Pour France Boissons, les catégories alcoolisées ont d’ailleurs été les plus touchées par la fermeture des établissements au regard des volumes de 2020 : la bière en fûts (- 47 %), le vin (- 46%) et les spiritueux (- 45,5%). Les eaux et les BRSA (boissons rafraîchissantes sans alcool) sont également en décroissance, mais dans une moindre mesure « car nous avons continué de livrer ces boissons aux établissements restés ouverts tels que la restauration collective, les administrations, les hôpitaux ou les EHPAD », rapporte Loïc Latour. Chez OBD, il a fallu protéger les machines à café et les tirages pression des clients. « Les tireuses et les machines à café génèrent, au moment de la reprise d’activité, des problèmes de fonctionnement ou de qualité. Si l’on prend l’exemple des tireuses, il convient de les mettre sous eau de façon que le nettoyage des conduits soit optimal », détaille Laurent Tribouillet. Ce dernier met également en évidence la difficulté qu’a constitué la composition des « doubles stocks » au moment de la réouverture des établissements après le premier confinement : « C’était complexe car chez nos fournisseurs, il n’y avait pas nécessairement une production suffisante tandis que chez nos clients il n’y avait plus de stock. »

Le mirage de la VAE

Situés en amont de la chaîne, les distributeurs de boissons ont une vue d’ensemble sur les CHR. L’arrêt de l’activité de leurs clients les inquiète légitimement car, bien souvent, les distributeurs de boissons ne se cantonnent pas à ce rôle… « Nous investissons dans des travaux ou nous complétons les apports dans l’acquisition de fonds de commerce auprès des cafés et restaurants notamment. En 2019, Sodiboissons a réalisé 38 millions d’euros de chiffres d’affaires. Nous avons investi à peu près 3 M€ chez nos clients », révèle Laurent Pecqueur, qui note par ailleurs que livraisons et ventes à emporter n’ont pas provoqué d’embellie pour les ventes de boissons, ou tout simplement permis de sauver les meubles. En effet, « la VAE fonctionne bien pour la partie alimentaire mais pas pour la partie boisson. Soyons clairs, rares sont les consommateurs qui prennent une boisson avec leur plat. Le peu de chiffre d’affaires que nous générons grâce à la VAE correspond à nos quelques clients qui parviennent à vendre de la bière dans des gobelets avec les commandes à emporter, ou encore quelques cafés le matin. Cela reste minime, voire négligeable », regrette Adrien Rouquette. Loïc Latour ne se satisfait pas plus des retombées économiques que pourrait générer le développement des offres à emporter.

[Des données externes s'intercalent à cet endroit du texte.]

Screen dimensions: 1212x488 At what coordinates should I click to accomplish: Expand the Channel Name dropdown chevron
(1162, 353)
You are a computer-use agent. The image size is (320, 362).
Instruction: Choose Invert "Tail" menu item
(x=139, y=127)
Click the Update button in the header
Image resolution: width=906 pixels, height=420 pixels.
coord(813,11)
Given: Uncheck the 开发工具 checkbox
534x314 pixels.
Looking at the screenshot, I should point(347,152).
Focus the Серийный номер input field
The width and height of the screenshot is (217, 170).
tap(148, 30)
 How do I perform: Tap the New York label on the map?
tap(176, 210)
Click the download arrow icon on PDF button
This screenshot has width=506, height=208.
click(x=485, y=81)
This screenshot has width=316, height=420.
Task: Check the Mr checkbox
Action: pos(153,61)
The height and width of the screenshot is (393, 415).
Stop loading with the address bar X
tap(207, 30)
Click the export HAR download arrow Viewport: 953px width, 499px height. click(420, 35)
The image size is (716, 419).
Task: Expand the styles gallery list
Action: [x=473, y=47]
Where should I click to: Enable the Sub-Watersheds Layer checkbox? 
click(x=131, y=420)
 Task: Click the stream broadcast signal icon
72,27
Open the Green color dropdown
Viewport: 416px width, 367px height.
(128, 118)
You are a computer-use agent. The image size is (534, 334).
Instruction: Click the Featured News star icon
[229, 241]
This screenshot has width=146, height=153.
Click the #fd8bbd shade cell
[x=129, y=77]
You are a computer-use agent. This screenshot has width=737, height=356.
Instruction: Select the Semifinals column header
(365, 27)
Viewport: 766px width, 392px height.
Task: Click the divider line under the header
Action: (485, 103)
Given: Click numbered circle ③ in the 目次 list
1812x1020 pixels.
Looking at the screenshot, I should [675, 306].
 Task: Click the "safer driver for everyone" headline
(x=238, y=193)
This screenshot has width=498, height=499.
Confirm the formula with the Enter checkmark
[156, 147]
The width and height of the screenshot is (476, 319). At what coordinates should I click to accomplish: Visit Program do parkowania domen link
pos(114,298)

S’il peut s’agir d’une bouée de sauvetage pour les restaurateurs, là encore les ventes de boissons, et notamment de bières ou de vins, sont anecdotiques. « Bien que nos clients aient fait preuve d’une grande adaptabilité et surtout d’une incroyable capacité à se réinventer, avec notamment l’accélération de la vente à emporter et de la livraison, le deuxième confinement en fin d’année 2020 a rendu la situation très critique, tranchet-il. Sur les deux derniers mois de l’année 2020, seuls 35 % de nos clients ont passé commande, certainement pour maintenir leur activité de vente à emporter ou de livraison à domicile, et nous enregistrons une baisse de 64,5 % de nos volumes en novembre-décembre. » Si la consommation de boissons alcoolisées en livraison ou VAE constitue un « business anecdotique » pour France Boissons, Loïc Latour se félicite qu’elle ait permis de maintenir un lien avec ses clients restaurateurs. Et de prédire : « Ces “ nouveaux ” usages perdureront sans aucun doute au sortir de la crise. »

« 2020 a été assez complexe pour nous en raison notamment de l’annulation des festivals », Antoine Cozigou.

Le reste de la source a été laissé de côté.